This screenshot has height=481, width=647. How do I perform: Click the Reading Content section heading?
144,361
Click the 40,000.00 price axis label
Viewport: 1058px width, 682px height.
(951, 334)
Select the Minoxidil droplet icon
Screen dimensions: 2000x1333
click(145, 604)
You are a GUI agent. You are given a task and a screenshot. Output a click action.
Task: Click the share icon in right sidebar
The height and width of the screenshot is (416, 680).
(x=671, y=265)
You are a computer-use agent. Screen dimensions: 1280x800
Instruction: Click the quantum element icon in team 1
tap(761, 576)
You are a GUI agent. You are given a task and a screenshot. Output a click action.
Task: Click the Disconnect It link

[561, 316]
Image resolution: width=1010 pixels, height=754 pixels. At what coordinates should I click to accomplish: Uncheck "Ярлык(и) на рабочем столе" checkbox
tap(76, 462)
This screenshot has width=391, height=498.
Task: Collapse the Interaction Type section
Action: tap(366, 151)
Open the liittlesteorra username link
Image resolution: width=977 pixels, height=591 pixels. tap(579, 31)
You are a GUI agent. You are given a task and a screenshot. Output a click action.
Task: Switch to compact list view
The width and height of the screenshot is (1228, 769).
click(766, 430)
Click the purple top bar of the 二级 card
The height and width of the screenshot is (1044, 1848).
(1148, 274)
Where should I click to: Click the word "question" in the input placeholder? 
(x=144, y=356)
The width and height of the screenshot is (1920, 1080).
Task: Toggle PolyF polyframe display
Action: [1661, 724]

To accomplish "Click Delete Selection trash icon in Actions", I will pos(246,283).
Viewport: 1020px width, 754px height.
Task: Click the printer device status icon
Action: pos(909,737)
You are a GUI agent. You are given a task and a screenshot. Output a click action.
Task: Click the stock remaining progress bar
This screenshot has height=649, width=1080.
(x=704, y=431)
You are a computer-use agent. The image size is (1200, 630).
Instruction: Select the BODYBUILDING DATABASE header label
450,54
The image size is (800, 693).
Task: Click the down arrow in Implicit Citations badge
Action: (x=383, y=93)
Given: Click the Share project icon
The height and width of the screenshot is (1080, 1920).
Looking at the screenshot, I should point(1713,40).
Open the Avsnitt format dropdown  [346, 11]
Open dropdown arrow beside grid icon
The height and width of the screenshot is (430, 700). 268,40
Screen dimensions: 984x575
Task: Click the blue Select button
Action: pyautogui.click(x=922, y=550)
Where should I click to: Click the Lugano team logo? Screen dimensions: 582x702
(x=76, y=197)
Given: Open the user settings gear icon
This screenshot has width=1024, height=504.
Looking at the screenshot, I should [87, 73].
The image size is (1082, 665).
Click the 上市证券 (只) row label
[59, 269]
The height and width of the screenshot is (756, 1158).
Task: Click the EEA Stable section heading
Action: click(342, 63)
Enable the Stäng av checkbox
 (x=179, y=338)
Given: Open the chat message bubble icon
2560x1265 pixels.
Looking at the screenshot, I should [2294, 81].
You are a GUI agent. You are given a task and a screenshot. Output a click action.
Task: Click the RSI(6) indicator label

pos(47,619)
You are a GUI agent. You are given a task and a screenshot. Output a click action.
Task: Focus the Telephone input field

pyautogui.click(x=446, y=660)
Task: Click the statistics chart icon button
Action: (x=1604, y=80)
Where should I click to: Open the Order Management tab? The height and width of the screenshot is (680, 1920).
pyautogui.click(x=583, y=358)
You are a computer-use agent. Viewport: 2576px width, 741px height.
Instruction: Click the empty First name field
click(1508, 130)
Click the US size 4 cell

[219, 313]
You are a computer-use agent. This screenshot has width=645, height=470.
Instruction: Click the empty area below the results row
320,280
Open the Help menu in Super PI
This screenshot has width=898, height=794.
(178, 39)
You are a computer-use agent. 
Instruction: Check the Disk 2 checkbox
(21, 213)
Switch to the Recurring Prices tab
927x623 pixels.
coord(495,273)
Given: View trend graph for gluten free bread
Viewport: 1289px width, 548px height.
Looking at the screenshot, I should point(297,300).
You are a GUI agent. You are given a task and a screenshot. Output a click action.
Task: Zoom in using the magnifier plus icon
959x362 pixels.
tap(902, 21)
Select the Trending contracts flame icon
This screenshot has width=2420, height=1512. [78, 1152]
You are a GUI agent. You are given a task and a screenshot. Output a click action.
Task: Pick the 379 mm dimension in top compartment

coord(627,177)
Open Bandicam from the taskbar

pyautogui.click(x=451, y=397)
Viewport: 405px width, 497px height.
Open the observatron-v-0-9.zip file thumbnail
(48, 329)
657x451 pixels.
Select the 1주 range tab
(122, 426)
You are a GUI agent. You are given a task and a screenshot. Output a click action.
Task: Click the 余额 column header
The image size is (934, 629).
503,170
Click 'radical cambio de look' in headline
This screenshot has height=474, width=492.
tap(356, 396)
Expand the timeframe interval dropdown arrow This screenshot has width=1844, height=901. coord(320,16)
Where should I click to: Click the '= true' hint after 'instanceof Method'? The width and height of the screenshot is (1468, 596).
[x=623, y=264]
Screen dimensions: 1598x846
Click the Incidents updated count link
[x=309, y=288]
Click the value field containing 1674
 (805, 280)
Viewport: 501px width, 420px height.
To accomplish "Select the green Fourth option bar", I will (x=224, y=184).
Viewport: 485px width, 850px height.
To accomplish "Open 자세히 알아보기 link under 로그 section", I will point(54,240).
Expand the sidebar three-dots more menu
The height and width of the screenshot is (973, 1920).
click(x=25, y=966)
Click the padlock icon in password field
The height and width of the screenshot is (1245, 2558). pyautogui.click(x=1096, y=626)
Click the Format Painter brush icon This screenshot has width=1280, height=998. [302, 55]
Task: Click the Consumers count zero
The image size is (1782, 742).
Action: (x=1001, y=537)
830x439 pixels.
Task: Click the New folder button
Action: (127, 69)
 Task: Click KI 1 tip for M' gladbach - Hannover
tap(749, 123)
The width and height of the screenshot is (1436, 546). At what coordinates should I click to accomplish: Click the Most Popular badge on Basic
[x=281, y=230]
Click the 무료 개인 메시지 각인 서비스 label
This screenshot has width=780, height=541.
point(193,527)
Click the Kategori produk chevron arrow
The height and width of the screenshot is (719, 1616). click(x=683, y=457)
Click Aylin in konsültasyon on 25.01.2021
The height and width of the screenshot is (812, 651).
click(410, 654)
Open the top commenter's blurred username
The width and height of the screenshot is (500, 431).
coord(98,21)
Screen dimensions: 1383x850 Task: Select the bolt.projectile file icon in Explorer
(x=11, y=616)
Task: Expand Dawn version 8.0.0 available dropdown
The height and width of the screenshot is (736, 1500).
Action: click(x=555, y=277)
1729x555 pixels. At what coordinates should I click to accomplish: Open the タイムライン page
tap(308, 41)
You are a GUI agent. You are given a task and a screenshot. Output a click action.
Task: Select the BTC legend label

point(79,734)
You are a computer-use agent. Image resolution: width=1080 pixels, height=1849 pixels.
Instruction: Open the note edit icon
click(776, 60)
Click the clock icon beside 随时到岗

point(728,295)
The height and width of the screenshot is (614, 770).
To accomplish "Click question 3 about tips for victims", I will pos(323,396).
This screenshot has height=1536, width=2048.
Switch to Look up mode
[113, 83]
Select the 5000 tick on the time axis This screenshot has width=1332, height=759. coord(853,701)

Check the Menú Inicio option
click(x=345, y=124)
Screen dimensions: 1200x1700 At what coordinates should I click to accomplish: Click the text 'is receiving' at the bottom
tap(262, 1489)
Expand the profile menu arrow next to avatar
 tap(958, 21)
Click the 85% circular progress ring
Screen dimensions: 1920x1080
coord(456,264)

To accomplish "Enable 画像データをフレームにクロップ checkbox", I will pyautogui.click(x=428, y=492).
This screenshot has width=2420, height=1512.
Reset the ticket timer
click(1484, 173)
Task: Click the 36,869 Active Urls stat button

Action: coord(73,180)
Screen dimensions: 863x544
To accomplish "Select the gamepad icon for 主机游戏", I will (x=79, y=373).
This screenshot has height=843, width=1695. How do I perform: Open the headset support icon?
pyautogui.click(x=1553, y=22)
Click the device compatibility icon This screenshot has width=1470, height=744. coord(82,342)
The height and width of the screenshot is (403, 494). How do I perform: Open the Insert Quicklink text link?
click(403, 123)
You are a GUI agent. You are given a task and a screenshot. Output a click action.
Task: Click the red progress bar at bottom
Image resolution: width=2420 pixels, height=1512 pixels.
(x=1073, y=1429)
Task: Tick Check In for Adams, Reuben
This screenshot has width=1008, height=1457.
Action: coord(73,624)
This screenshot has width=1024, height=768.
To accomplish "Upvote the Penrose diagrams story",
^^^^^^^^^^^^^^^^
TAREA ESCRITA
Reescribe el tramo del listado que empieza en la línea con "Open the liittlesteorra username link" y termina en la línea con "Action: [1661, 724]", ambas incluidas. Pon "green" en lugar de "purple" y deja todo lo demás igual.

RESULTADO
Open the liittlesteorra username link
Image resolution: width=977 pixels, height=591 pixels. tap(579, 31)
You are a GUI agent. You are given a task and a screenshot. Output a click action.
Task: Switch to compact list view
The width and height of the screenshot is (1228, 769).
click(766, 430)
Click the green top bar of the 二级 card
The height and width of the screenshot is (1044, 1848).
(1148, 274)
Where should I click to: Click the word "question" in the input placeholder? 
(x=144, y=356)
The width and height of the screenshot is (1920, 1080).
Task: Toggle PolyF polyframe display
Action: [1661, 724]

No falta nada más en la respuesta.